Jaypeg module

$Id$

Introduction

General description

Jaypeg is a jpeg decoder used in core-2 based versions of Opera and some core-1 based versions. It is intended as a replacement for libjpeg which was previously used.

Use-case: decode a jpeg from a web page or a skin

When Opera needs to decode a jpeg, either from a web page or a skin, Jaypeg is invoked from the image module.

Design goals

The design goals of Jaypeg are:

Supported standards

JPEG ISO/IEC 10918-1

Jaypeg supports a subset of the jpeg specification. Supported parts are: Unsupported parts are:

JFIF

JPEG File Interchange Format 1.02 is supported.

Adobe

Adobes file interchange format is supported. Modes with alpha support are not supported.

EXIF

EXIF version 2.2 is supported. Support for it is optional.

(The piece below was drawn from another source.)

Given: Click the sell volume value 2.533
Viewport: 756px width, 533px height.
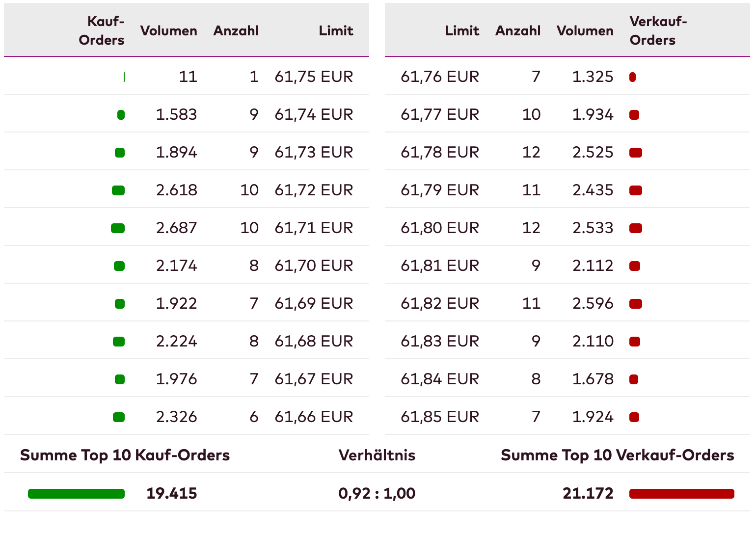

Not yet supported standards

JPEG 2000

JPEG 2000 support is planned, but not yet started.

API documentation

The API documentation is generated by Doxygen.

Memory handling

OOM handling

OOM is signaled through OP_STATUS. TRAP/LEAVE is not used in this module. When an OOM occurs the OP_STATUS will be propagated back to the entry point. It is assumed that the caller handles the OOM and does not try to call jaypeg again after an OOM has occured. OOM can also be signaled from the image listener. That case is handled the same way as any other OOM.

Memory usage

Stack

Jaypeg contains no recursive functions. The only allocation except a few simple types is the IDCT which allocates an array of 64 ints on the stack.

Heap

One scanline in RGB format is always allocated. In the case of linear interpolation two scanlines are allocated.
Tables for dequantization and huffman decoded are also always stored in memory. The size of these is specified in the jpeg image. The upper bound is 4 arrays of 64 shorts each for dequantization and 4 arrays of up to 16*255 bytes for huffman decoding.
For sequential jpegs, only one MCU row will be allocated. The size of an MCU row depends on the image being decoded. It is the maximum component resolution multiplied by eight multiplied by the width of the image scaled up to an even multiplier of 8. The size also depends on how many components the jpeg contains (the most common is 3 components, Ycrcb).
For progressive jpegs, one MCU row will be kept. In addition all blocks of DCT coefficients will be kept in memory. The amount required for this is the size of the image multiplied by the number of components multiplied by 2. This is divided into one memory block per 8 lines and per component.

Static

Jaypeg contains a clamping table and two tables for color transforms. Total size of these tables is 1.5 kbytes. There is also 192 bytes of table data for IDCT.

Freeing

When the decoder is deleted all allocated memory will be freed. Memory can also be freed if a new image is decoded using the same decoder. There is no way for force all memory to be freed without deleteing the decoder.

Future improvements

The memory allocations could, and should, be modified to always allocate 16k blocks.

Implementation details

Main decoding loop

A jpeg is decoded by jaypeg through calling the decode loop repetedly until all data has been sent or the image has been completly decoded.
When the decode loop is called, jaypeg will fill an internal buffer which is used to keep track of how much data needs to be resent the next time, and then call the apropriate internal decode (currently only standard jpeg, but jpeg 2000 will probably be supported later on).

Jpeg decoding loop

The jpeg decoder will look for the next marker in the code stream. When such a marker is found it is parsed and the state changes are stored in the internal state.
The maker causing the actual decoding is start of scan. When this is encountered jaypeg will start decoding huffman tables and in the case of sequential jpegs perform an IDCT.
In the case of progressive jpegs the coefficients are simply stored without being transformed. This is done to avoid transforming unused values. The precission might be increased before the image is actually drawn, and it that case it is a vaste of resources to perform the IDCT for these values.
When a complete MCU row is decoded a sequential jpeg will send this to the image listener. A progressive jpeg does not do this for the reasons mentioned above.
To send the image data to the image in the case of Progressive jpegs the flushProgressive method must be called.

IDCT

The IDCT algortihm used transforms the coefficients from DCT to fourier and the performs an IDFT transform instead.

Writing image data

When the image data is copied to the image it is first interpolated to the correct resolution since if some of the components have lower resolution. This is usually done with a linear interpolation.
When all components have the same resolution the samples are transformed into the RGB colorspace and sent to the image listener.